(Collected data entries)
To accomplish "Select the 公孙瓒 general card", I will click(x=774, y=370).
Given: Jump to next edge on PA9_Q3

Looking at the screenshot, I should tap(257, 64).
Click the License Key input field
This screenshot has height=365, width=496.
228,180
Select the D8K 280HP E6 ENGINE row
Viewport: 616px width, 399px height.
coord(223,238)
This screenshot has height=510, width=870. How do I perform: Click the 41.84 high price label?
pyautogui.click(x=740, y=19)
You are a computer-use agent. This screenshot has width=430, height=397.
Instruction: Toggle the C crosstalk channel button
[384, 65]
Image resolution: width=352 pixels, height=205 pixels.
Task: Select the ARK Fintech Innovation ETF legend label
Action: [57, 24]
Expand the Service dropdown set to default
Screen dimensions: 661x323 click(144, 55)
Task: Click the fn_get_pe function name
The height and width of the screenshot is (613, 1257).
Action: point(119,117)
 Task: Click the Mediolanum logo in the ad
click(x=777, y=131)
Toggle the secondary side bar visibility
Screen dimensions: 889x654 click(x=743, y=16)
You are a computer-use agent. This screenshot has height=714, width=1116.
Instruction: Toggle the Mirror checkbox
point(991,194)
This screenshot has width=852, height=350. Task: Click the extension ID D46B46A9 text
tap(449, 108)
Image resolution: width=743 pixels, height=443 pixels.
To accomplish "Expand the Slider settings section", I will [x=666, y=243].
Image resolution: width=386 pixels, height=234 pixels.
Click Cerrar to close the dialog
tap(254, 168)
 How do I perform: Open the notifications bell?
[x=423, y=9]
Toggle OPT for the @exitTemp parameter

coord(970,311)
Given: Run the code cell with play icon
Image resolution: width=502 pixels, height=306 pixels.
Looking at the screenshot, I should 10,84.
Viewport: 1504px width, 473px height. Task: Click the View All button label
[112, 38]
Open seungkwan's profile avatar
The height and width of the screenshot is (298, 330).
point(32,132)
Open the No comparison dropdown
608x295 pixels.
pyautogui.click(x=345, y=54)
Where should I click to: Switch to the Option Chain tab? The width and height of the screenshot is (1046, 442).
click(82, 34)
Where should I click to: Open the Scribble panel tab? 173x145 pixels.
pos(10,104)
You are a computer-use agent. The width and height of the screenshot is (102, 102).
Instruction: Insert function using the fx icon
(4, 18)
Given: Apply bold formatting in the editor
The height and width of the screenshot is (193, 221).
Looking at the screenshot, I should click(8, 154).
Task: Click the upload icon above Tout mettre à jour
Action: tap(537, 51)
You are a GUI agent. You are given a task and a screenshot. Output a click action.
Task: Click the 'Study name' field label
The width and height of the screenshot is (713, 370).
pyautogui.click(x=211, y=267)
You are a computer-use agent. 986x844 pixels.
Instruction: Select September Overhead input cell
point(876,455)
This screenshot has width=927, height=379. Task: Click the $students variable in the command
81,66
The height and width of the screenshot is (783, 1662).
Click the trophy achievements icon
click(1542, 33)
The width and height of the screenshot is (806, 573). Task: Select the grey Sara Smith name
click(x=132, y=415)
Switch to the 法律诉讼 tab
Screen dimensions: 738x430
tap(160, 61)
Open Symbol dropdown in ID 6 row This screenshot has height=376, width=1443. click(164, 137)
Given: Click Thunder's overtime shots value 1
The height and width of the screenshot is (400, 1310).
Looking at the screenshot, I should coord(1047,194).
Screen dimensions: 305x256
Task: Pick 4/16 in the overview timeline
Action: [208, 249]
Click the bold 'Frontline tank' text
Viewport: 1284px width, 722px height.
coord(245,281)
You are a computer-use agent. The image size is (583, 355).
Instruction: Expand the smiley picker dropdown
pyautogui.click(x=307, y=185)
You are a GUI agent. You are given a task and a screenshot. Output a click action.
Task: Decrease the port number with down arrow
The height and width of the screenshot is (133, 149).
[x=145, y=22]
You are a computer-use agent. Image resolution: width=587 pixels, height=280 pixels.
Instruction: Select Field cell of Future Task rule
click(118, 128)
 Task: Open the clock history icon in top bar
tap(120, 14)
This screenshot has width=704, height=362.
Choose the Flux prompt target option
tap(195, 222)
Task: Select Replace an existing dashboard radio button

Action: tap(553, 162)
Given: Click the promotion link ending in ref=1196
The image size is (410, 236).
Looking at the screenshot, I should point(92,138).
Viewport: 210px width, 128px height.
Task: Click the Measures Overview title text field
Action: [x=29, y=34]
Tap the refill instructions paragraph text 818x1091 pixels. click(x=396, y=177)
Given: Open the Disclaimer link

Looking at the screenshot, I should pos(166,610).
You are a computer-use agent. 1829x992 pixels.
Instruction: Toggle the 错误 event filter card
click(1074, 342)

HOW TO COMPLETE THIS TASK
Every entry is to be returned exactly, with nothing dropped.

RESULT OF THIS TASK
To accomplish "Select the 公孙瓒 general card", I will click(x=774, y=370).
Given: Jump to next edge on PA9_Q3

Looking at the screenshot, I should tap(257, 64).
Click the License Key input field
This screenshot has height=365, width=496.
228,180
Select the D8K 280HP E6 ENGINE row
Viewport: 616px width, 399px height.
coord(223,238)
This screenshot has height=510, width=870. How do I perform: Click the 41.84 high price label?
pyautogui.click(x=740, y=19)
You are a computer-use agent. This screenshot has width=430, height=397.
Instruction: Toggle the C crosstalk channel button
[384, 65]
Image resolution: width=352 pixels, height=205 pixels.
Task: Select the ARK Fintech Innovation ETF legend label
Action: [57, 24]
Expand the Service dropdown set to default
Screen dimensions: 661x323 click(144, 55)
Task: Click the fn_get_pe function name
The height and width of the screenshot is (613, 1257).
Action: point(119,117)
 Task: Click the Mediolanum logo in the ad
click(x=777, y=131)
Toggle the secondary side bar visibility
Screen dimensions: 889x654 click(x=743, y=16)
You are a computer-use agent. This screenshot has height=714, width=1116.
Instruction: Toggle the Mirror checkbox
point(991,194)
This screenshot has width=852, height=350. Task: Click the extension ID D46B46A9 text
tap(449, 108)
Image resolution: width=743 pixels, height=443 pixels.
To accomplish "Expand the Slider settings section", I will [x=666, y=243].
Image resolution: width=386 pixels, height=234 pixels.
Click Cerrar to close the dialog
tap(254, 168)
 How do I perform: Open the notifications bell?
[x=423, y=9]
Toggle OPT for the @exitTemp parameter

coord(970,311)
Given: Run the code cell with play icon
Image resolution: width=502 pixels, height=306 pixels.
Looking at the screenshot, I should 10,84.
Viewport: 1504px width, 473px height. Task: Click the View All button label
[112, 38]
Open seungkwan's profile avatar
The height and width of the screenshot is (298, 330).
point(32,132)
Open the No comparison dropdown
608x295 pixels.
pyautogui.click(x=345, y=54)
Where should I click to: Switch to the Option Chain tab? The width and height of the screenshot is (1046, 442).
click(82, 34)
Where should I click to: Open the Scribble panel tab? 173x145 pixels.
pos(10,104)
You are a computer-use agent. The width and height of the screenshot is (102, 102).
Instruction: Insert function using the fx icon
(4, 18)
Given: Apply bold formatting in the editor
The height and width of the screenshot is (193, 221).
Looking at the screenshot, I should click(8, 154).
Task: Click the upload icon above Tout mettre à jour
Action: tap(537, 51)
You are a GUI agent. You are given a task and a screenshot. Output a click action.
Task: Click the 'Study name' field label
The width and height of the screenshot is (713, 370).
pyautogui.click(x=211, y=267)
You are a computer-use agent. 986x844 pixels.
Instruction: Select September Overhead input cell
point(876,455)
This screenshot has width=927, height=379. Task: Click the $students variable in the command
81,66
The height and width of the screenshot is (783, 1662).
Click the trophy achievements icon
click(1542, 33)
The width and height of the screenshot is (806, 573). Task: Select the grey Sara Smith name
click(x=132, y=415)
Switch to the 法律诉讼 tab
Screen dimensions: 738x430
tap(160, 61)
Open Symbol dropdown in ID 6 row This screenshot has height=376, width=1443. click(164, 137)
Given: Click Thunder's overtime shots value 1
The height and width of the screenshot is (400, 1310).
Looking at the screenshot, I should coord(1047,194).
Screen dimensions: 305x256
Task: Pick 4/16 in the overview timeline
Action: [208, 249]
Click the bold 'Frontline tank' text
Viewport: 1284px width, 722px height.
coord(245,281)
You are a computer-use agent. The image size is (583, 355).
Instruction: Expand the smiley picker dropdown
pyautogui.click(x=307, y=185)
You are a GUI agent. You are given a task and a screenshot. Output a click action.
Task: Decrease the port number with down arrow
The height and width of the screenshot is (133, 149).
[x=145, y=22]
You are a computer-use agent. Image resolution: width=587 pixels, height=280 pixels.
Instruction: Select Field cell of Future Task rule
click(118, 128)
 Task: Open the clock history icon in top bar
tap(120, 14)
This screenshot has width=704, height=362.
Choose the Flux prompt target option
tap(195, 222)
Task: Select Replace an existing dashboard radio button

Action: tap(553, 162)
Given: Click the promotion link ending in ref=1196
The image size is (410, 236).
Looking at the screenshot, I should point(92,138).
Viewport: 210px width, 128px height.
Task: Click the Measures Overview title text field
Action: [x=29, y=34]
Tap the refill instructions paragraph text 818x1091 pixels. click(x=396, y=177)
Given: Open the Disclaimer link

Looking at the screenshot, I should pos(166,610).
You are a computer-use agent. 1829x992 pixels.
Instruction: Toggle the 错误 event filter card
click(1074, 342)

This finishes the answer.